Acrescentar tragédia à tragédia
Os números (infectados, internados e mortes) da pandemia não param de crescer, atingindo a cada dia níveis nunca antes imagináveis. Para já só num deles vemos limite - no dos internados. Esse não irá continuar a subir, porque já bateu no tecto.
A opinião pública começa a ficar a sensibilizada para a tragédia, não que tenha mudado muita coisa na comunicação, mas porque praticamente toda a gente sente já doença no seu espaço de relação mais próximo. Mas não são ainda muitos os que têm uma verdadeira noção da tragédia que se está a viver nos nossos hospitais. Já não havia espaço para receber mais ninguém, nem para depositar cadáveres. Agora já nem há morfina para aliviar o sofrimento de uma das mais violentas mortes. Face aos escassos meios disponíveis é cada vez mais baixa a linha etária que marca a decisão de investir ou desinvestir no salvamento de uma vida.

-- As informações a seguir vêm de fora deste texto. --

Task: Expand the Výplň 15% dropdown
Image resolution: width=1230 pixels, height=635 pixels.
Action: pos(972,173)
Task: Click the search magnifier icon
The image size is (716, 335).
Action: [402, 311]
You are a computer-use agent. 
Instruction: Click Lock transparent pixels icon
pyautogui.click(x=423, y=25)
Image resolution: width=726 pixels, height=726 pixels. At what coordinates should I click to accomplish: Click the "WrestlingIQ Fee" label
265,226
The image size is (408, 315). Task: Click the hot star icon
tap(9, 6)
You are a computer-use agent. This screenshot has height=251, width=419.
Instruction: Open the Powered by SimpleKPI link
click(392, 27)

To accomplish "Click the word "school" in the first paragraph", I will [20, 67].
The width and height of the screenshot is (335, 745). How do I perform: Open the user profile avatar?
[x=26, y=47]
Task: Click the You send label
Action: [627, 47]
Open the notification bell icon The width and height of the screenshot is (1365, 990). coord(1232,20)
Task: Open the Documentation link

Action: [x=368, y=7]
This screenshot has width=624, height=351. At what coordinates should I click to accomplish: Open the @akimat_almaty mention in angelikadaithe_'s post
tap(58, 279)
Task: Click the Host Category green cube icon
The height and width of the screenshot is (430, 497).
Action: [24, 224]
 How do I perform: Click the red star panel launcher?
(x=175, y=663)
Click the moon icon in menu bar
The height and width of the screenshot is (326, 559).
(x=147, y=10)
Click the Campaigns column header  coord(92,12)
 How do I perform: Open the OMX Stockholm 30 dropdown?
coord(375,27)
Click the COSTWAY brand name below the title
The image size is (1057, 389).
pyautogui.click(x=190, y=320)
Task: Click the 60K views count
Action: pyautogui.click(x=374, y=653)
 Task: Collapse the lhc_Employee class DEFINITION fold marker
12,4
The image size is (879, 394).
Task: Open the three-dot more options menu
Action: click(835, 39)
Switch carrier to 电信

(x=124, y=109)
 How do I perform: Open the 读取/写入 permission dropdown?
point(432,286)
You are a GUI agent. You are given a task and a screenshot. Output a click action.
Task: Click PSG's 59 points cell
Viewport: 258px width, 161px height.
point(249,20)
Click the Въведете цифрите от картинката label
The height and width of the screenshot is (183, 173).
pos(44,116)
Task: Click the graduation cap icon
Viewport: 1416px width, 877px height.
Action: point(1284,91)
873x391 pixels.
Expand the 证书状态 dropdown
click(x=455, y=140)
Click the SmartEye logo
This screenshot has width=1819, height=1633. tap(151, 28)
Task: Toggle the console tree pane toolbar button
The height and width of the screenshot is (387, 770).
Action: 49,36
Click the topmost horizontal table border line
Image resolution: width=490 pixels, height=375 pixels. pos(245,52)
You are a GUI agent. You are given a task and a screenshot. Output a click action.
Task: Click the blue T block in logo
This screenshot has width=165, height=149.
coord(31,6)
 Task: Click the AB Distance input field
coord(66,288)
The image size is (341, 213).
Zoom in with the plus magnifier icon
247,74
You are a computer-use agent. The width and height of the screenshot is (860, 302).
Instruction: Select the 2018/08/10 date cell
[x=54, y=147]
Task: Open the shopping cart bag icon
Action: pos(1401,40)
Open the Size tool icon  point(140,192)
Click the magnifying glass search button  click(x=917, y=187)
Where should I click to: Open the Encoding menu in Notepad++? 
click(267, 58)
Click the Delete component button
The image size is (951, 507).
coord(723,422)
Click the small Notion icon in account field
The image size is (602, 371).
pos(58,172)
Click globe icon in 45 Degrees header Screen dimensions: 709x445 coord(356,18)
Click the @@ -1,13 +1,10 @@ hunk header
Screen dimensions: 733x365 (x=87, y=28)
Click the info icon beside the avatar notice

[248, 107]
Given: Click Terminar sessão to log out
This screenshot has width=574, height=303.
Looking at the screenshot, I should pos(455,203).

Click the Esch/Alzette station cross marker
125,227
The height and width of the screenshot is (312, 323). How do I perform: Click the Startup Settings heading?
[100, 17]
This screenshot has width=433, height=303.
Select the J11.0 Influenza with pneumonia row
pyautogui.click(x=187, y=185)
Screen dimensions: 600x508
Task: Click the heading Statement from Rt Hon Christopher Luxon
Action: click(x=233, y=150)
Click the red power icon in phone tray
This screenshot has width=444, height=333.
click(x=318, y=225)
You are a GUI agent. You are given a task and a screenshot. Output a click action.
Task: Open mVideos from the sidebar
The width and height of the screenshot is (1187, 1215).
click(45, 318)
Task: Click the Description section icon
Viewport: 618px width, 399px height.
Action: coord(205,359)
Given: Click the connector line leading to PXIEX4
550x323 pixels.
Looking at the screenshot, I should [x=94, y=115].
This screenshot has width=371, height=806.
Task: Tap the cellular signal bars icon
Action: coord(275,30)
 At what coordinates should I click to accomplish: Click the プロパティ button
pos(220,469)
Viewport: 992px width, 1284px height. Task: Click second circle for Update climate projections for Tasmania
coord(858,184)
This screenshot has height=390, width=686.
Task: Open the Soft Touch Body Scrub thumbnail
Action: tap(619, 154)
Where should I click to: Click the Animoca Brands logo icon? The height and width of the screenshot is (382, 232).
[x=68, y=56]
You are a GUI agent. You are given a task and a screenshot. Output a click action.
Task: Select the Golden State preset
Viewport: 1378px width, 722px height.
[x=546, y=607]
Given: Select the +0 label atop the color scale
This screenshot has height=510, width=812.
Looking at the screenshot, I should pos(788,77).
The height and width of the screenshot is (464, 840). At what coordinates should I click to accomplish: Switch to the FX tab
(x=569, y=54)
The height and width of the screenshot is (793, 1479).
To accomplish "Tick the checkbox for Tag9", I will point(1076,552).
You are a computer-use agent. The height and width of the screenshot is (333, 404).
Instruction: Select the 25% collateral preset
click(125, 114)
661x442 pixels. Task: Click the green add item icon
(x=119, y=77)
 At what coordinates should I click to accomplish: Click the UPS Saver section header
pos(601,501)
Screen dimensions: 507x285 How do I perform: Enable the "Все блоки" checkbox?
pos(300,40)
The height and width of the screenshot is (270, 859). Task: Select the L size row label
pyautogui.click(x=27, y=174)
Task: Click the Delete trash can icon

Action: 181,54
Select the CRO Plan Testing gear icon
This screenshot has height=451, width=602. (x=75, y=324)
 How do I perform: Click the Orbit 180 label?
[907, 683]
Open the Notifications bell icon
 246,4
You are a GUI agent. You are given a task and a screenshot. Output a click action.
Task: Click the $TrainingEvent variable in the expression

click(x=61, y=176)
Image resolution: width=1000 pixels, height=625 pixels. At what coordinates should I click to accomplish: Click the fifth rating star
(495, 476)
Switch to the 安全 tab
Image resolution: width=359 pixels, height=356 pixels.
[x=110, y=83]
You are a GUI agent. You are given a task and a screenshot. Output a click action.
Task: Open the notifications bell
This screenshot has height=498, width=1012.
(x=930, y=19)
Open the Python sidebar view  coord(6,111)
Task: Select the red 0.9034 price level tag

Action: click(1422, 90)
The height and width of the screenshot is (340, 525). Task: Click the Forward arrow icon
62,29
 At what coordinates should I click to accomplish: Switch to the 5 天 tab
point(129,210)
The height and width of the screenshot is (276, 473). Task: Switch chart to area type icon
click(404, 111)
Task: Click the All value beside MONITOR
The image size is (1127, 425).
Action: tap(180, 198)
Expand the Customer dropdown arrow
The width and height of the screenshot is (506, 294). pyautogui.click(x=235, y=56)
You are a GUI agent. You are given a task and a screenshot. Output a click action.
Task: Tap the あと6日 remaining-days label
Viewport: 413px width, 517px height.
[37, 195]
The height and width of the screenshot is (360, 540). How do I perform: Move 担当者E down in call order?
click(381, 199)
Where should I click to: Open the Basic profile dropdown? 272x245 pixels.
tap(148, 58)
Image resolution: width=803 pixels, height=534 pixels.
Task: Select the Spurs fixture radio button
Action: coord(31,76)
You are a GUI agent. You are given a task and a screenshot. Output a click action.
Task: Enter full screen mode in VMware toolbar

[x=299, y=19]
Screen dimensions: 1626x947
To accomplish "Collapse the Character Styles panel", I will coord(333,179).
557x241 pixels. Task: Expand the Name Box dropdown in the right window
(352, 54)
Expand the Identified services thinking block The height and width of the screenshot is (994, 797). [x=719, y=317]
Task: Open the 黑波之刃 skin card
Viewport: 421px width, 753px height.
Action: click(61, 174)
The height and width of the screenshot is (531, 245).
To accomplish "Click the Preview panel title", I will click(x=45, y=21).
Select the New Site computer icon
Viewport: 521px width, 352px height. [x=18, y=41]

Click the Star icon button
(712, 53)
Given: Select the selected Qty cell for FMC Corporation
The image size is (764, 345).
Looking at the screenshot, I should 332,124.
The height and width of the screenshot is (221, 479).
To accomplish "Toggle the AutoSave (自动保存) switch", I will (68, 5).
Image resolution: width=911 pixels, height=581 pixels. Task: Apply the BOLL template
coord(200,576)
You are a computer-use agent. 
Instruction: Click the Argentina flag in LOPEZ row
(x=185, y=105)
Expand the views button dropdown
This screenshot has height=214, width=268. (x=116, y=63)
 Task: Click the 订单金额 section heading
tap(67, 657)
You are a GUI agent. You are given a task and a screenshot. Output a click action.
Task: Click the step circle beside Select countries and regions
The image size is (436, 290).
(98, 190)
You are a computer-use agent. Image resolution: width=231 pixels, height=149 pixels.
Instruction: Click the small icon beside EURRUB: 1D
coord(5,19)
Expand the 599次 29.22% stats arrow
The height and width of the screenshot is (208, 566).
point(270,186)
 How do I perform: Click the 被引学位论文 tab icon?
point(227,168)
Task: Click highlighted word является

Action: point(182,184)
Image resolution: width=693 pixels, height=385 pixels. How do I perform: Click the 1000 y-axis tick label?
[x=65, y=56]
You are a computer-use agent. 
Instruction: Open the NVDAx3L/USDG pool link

É assim que as coisas estão. Sim, e é por causa do Natal. Hoje já não restam dúvidas. Enfermarias cheias com pessoas que, todas sem excepção, contam uma "história de Natal".
Entretanto também o Presidente da República está infectado. Ou não. Num teste não está, noutro já está, noutro volta a estar, e noutro volta a não estar. Esperemos que não esteja, e que, se estiver, recupere rapidamente.
A campanha eleitoral está praticamente suspensa. As eleições é que não. Lá continuam marcadas para o próximo dia 24, quando os especialistas apontam para 20 mil novas infecções por dia, um número inimaginável há poucos dias.
Não sei o que é preciso fazer para adiar as eleições. Não tenho dúvidas é que não se deviam realizar nesta altura, e que alguma coisa tem ser possível fazer. Realizá-las é certamente um atentado à saúde pública, à democracia ou a ambas. Os cidadãos responsáveis são confrontados entre o dever de ficar em casa e o de votar. E a responsabilidade de ficar em casa, nas condições actuais, sobrepôe-se à de votar.
A abstenção, que já seria elevadíssima pelo rumo que as coisas eleitorais por cá tomaram há muito tempo, é agora de todo incontrolável. A probabilidade de ter um Presidente da República eleito por menos de um quarto dos portugueses é enorme. E o risco de ser produzido um resultado eleitoral completamente desfasado do sentimento da maioria dos cidadãos é hoje perigosamente alto.
Não consigo perceber que ninguém perceba que está a acrescentar tragédia à tragédia.